Finance Minister Nirmala Sitharaman presented the Union budget for the year 2022-23 earlier this week and like every year, there were a few proposals that caught the attention of the Indian Auto Sector. There was a clear focus on the rapidly growing electric vehicle segment in the country with the proposed formulation of a battery swapping policy for EV charging stations. The Government has recognized battery or energy as a service and has said efforts would be made to increase the use of EVs in public transportation.
The Electric vehicle Industry has reacted positively the announcement which is expected to fasten the adaptability of electric vehicles across the country. Sohinder Gill, Director General, Society of Manufacturers of Electric Vehicles (SMEV), said, “The budget for 2022–23 gives a huge impetus to the electric vehicle (EV) industry. It would motivate businesses engaged in delivery and car aggregation businesses to incorporate EVs into their fleet. It will create new avenues for companies to venture into the business of battery swapping. Additionally, creating special clean zones will further accelerate the adoption of EVs and spread awareness amongst the citizens.”
Naveen Munjal, MD of Hero Electric, India’s biggest EV maker said, “We welcome the move by Hon’ble Finance Minister for announcing the commencement of battery swapping and battery standardization process. This move will open up avenues for further growth and development of the EV and energy sector in the country. Interoperability standards will help address range anxiety issues and battery swapping stations will be an asset to the evolving EV ecosystem across the country. Overall, we believe that we are steering forward in our commitment to create an emission free country.”
Suhas Rajkumar, CEO & Founder, Simple Energy, said, “It is heartening to see that the government is looking at transitioning to EVs at a faster pace. Although battery as a service can be implemented for certain areas only, encouraging the private sector to create sustainable business models is a welcome move. Impetus should be given on developing safer battery packs as swapping stations cannot be applied to direct consumers given the safety aspect as this will further lead to making the ownership of the vehicle complex.”
The Government also revealed in the budget its plans for developing 25,000 kilometers of new highways in the next financial year. This will result in a push for infrastructure spending and in turn ensure an increase in Commercial Vehicle sales in the country.
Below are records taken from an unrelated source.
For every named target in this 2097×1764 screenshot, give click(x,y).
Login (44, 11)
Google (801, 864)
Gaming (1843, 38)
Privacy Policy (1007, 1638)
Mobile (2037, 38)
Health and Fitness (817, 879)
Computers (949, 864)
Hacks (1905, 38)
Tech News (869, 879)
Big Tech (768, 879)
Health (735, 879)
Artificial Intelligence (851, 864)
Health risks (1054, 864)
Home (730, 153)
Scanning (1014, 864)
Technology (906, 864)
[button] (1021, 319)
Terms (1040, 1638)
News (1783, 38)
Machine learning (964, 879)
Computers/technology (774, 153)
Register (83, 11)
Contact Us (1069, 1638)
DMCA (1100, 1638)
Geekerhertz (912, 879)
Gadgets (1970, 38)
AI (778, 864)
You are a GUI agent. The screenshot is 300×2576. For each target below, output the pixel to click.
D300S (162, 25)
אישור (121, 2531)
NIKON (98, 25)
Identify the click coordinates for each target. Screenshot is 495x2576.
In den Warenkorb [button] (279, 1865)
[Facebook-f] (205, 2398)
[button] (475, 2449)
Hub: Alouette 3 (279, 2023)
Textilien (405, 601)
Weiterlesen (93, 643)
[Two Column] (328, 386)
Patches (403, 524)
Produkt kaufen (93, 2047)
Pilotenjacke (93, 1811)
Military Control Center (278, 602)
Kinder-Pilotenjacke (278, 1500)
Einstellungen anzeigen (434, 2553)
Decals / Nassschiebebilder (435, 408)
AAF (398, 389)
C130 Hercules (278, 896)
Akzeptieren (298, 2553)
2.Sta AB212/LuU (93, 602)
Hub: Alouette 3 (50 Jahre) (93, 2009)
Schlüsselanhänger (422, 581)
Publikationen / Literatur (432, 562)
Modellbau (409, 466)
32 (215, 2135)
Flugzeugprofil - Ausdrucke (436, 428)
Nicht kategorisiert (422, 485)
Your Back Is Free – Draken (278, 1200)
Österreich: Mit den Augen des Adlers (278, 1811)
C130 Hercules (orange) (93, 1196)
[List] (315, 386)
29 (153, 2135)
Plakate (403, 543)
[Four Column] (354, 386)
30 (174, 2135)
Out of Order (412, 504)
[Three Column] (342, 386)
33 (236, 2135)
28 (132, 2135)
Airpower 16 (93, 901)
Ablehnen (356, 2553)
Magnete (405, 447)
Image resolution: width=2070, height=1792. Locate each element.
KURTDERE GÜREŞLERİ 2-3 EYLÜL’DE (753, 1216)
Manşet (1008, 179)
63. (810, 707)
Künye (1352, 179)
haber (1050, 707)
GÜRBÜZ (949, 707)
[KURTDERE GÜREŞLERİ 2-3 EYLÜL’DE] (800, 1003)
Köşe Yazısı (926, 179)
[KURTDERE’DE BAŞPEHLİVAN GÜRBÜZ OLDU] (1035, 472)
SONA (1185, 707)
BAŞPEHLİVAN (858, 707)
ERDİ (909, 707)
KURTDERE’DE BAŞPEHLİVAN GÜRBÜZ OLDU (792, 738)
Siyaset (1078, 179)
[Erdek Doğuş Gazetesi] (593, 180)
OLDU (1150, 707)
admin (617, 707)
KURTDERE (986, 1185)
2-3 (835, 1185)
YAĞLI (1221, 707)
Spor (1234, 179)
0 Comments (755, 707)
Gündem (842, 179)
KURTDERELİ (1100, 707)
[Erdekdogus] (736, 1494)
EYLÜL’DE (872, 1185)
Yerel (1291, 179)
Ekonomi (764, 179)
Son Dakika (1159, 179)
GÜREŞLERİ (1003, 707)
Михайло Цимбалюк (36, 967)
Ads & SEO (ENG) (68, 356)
Apart from this, the Finance Minister also announced that to promote the use of environment friendly blended fuels in the country, non-blended fuels will attract an additional excise duty of Rs. 2/litre starting from October 2022. This will also help in reducing the Petroleum imports into the country.
Reacting to the big announcements, Kenichi Ayukawa, President, Society of Indian Automobile Manufacturers (SIAM) said “SIAM welcomes a growth-oriented budget focused on Building Long Term Strength using Investment as the growth lever while maintaining policy stability and inclusivity. The 35% increased Capex outlay, major infrastructure projects like 25,000 km road construction, 100 Cargo terminals, Project GatiShakti, 5G network, optic fibre cable laying and the recent PLI schemes are major positives. Leveraging Biomass and support to ethanol blending for both environment and economy gains could unlock the power of India’s rural economy.”
Federation of Automotive Dealers Association (FADA) also welcomed the moves announced in the budget. Vinkesh Gulati, President FADA, said, “The Budget has attempted to focus on each of the sectors and has also tried to stimulate the economy after the pandemic slowdown. FADA welcomes and supports the Government’s efforts & initiatives towards Electric Mobility. There is a clear emphasis on creative, sustainable & innovative business models. Battery Swapping & Energy as a Service (EAAS) will surely help accelerate the transition towards Clean Mobility. The development of special mobility zones for electric vehicles and promoting clean technology for public transport validate government commitment to E-mobility, which would boost confidence in the EV industry in terms of manufacturing, sales, and create a sense of assurance among customers.”
Government’s plans on 2.3 lakh crore direct payment as MSP to farmers also got a thumbs up from Auto dealers who believe it will work as a booster for 2Wheeler, Tractor & entry level PV sector sales. Rural India has generally been the key driver for entry level passenger vehicle segment & 2wheeler space.However, the umbrella body of Auto dealers across the country was sceptical of the move to levy an additional duty of Rs. 2/litre on unblended fuel saying it could play a spoilsport for the already stressed 2W industry.